Nursing researchers have shown that nurses' qualifications can have a big impact on inpatient mortality in adults; however, the same relationship had yet to be established in the pediatric population. To help determine whether such a relationship exists, researchers conducted a national survey study analyzing the effects of nursing and procedural characteristics on mortality rates in pediatric cardiac surgery patients.

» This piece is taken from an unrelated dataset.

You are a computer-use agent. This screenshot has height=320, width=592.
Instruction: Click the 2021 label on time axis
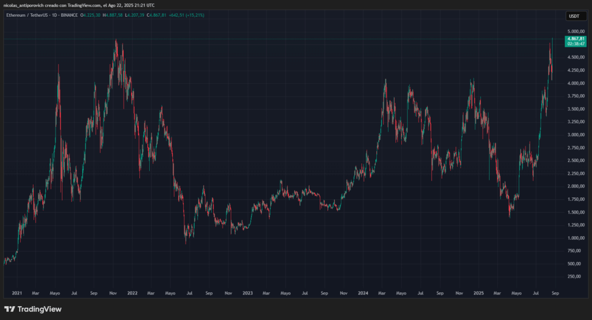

Nursing administrators from 38 children's hospitals responded to an electronic survey requesting information on nursing-related qualifications such as staffing and education levels; specialty certifications; and years of experience. In addition, unit processes, such as the use of procedural checklists and the collection and reporting of quality metrics, were considered. The participating centers had to meet two criteria for inclusion in the survey: performance of a minimum of 50 cardiac operations over two years and provision of their hospital's data to the Pediatric Health Information System (PHIS), a large clinical database that records patient outcomes, among other clinical and financial information, during 2009 and 2010. The survey responses were linked to each hospital's patient-level data in the PHIS.
A risk-adjusted analysis showed that the likelihood of in-hospital death increased as the percentage of relatively inexperienced pediatric ICU (PICU) nurses (those with two years' experience or less) increased. When the percentage of highly experienced PICU nurses (those with 11 years' experience or more) increased, the likelihood of death decreased. Other factors found to decrease the odds of death were the percentage of nurses with nursing baccalaureates and the ICU's participation in national quality metric benchmarking.
Further analysis revealed a critical cut point in the percentage of PICU nurses a unit needs to turn the mortality tide: when 20% of the PICU nurses had two years' experience or less, the odds of inpatient death increased significantly.
Based on these findings, the authors suggest that nursing administrators seek the right balance of new and experienced nurses, support residency programs for new nurses, and develop efforts to retain experienced nurses in order to obtain the best possible outcomes in pediatric cardiac surgery patients.